If Russia’s invasion has essentially broken the old world system — it has at least tested the sovereignty of nations — Zelensky’s idea is indeed interesting.
Big ideas don’t happen overnight, however, especially during a war. Bookmark this one to see if people are still talking about it in the future.
Bigger than NATO
So much of the reporting on Putin’s motivations around Ukraine has revolved around NATO. But we may come to learn that Putin’s opposition to Ukraine joining NATO was a smokescreen. He really opposes flourishing democracies near his borders, according to Ivo Daalder, former US ambassador to NATO, who appeared on CNN after Zelensky’s speech.
“(Putin) wants to control Ukraine so it doesn’t become a vibrant democracy, so it doesn’t become part of the European family of nations,” Daalder said, arguing that is the real threat to Putin.
Ironically, Putin’s invasion has resulted in a more unified Europe, but at the expense of so much in Ukraine.
Certainly a new world era
Sen.
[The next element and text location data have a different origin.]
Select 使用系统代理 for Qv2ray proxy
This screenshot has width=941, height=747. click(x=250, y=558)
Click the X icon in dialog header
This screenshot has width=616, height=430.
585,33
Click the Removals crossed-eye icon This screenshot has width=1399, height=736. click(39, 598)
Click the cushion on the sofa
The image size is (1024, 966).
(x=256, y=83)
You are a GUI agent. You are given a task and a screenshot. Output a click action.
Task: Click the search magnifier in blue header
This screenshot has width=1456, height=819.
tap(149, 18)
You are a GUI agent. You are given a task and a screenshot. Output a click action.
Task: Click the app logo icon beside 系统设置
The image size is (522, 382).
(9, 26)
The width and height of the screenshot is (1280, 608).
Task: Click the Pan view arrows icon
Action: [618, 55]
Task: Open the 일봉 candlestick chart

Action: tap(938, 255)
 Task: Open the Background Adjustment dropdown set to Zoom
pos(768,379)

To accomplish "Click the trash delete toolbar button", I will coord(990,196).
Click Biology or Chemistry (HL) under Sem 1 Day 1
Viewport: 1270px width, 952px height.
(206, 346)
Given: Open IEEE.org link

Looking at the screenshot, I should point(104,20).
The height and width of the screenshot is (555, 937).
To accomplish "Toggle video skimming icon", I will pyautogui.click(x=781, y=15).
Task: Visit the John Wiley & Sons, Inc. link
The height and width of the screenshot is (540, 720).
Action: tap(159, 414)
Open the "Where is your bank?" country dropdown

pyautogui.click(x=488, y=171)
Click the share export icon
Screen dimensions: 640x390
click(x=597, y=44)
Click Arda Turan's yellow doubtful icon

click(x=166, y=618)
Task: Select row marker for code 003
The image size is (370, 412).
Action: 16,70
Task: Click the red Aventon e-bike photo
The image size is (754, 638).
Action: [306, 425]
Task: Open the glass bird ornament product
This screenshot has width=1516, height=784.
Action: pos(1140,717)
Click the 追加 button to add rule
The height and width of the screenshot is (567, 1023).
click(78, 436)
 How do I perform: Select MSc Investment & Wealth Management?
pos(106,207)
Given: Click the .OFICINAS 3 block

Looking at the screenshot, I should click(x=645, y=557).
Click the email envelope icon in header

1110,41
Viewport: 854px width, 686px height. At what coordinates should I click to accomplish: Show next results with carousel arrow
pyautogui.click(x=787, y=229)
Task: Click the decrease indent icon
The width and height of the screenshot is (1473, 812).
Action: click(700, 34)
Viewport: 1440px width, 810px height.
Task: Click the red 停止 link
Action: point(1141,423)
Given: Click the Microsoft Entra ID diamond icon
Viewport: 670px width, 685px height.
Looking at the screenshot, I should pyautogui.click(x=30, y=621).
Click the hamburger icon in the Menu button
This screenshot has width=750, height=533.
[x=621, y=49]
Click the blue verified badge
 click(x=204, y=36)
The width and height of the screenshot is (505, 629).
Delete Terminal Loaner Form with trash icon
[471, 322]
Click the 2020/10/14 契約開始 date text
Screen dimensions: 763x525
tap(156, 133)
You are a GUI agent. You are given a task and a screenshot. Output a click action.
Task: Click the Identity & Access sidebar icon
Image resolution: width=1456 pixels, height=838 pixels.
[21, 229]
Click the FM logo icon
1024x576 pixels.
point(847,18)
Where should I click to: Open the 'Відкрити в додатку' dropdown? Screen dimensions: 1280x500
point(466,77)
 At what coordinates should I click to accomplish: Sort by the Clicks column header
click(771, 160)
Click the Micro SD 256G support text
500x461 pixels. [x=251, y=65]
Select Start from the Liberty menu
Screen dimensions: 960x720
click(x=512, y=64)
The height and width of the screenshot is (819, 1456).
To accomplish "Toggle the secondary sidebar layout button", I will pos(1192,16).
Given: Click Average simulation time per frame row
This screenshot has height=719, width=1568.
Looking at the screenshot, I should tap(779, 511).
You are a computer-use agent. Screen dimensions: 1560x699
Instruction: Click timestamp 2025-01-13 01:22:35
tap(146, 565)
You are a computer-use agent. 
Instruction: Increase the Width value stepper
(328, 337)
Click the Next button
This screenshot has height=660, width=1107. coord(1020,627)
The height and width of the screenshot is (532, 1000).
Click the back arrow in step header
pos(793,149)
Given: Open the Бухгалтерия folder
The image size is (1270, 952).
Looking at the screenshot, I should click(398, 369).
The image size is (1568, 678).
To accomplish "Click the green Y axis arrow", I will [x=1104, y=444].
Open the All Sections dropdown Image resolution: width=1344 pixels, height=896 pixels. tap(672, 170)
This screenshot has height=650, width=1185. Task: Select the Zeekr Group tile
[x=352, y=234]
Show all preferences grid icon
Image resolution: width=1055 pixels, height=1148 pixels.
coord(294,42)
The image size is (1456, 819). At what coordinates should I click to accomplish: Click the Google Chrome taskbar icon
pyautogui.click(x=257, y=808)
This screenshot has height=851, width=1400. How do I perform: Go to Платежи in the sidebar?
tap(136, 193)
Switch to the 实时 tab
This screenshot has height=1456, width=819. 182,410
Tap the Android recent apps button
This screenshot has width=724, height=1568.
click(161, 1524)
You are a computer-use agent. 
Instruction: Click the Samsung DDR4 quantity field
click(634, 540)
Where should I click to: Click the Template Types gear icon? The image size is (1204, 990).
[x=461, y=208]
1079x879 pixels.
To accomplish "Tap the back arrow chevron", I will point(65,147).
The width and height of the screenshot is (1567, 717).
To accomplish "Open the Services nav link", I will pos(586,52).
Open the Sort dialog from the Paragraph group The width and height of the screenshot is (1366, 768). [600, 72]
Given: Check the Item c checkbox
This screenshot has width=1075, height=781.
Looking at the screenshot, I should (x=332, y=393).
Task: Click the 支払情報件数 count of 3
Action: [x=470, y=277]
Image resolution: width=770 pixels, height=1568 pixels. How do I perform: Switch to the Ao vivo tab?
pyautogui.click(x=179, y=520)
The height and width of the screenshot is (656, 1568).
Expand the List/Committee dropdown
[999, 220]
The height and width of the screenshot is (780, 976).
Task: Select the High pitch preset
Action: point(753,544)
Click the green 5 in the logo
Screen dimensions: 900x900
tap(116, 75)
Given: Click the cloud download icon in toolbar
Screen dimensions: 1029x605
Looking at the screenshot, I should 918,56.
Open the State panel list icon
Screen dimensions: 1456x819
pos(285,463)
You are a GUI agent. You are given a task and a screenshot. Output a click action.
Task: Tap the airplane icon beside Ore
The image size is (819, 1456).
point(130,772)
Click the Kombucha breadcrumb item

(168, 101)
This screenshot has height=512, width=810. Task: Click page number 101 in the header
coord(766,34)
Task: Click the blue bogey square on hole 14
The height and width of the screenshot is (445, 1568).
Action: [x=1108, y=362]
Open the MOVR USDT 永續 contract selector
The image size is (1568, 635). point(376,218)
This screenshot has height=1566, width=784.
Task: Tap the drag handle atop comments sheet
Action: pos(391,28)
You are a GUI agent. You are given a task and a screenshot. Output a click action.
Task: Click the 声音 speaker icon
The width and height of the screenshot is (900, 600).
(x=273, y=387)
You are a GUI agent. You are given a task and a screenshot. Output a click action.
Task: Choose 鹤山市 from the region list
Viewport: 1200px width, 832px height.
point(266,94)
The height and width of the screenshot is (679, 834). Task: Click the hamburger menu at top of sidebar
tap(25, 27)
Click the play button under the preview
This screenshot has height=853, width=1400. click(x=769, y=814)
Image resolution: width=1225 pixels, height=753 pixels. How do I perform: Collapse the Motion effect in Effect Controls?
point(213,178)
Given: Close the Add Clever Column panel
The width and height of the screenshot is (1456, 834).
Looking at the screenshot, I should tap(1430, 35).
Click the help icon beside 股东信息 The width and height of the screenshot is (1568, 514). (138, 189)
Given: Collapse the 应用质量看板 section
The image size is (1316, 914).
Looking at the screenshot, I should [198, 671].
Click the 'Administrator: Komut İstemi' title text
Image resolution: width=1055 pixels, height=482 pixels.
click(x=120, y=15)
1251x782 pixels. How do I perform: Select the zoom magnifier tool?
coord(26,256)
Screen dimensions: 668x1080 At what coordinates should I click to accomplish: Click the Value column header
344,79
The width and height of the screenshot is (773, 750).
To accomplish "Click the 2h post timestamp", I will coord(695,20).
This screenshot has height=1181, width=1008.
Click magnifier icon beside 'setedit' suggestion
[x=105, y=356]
Jack Reed told CNN’s John King that we are entering uncharted geopolitical territory, something more complicated than the ’80s or ’90s, since China and Russia will both be significant nuclear powers. He didn’t mention it, but both China and Russia want to extend their influence beyond their borders.
“This is the first time in the history of the world where we’ll have a trilateral nuclear situation,” the Rhode Island Democrat said.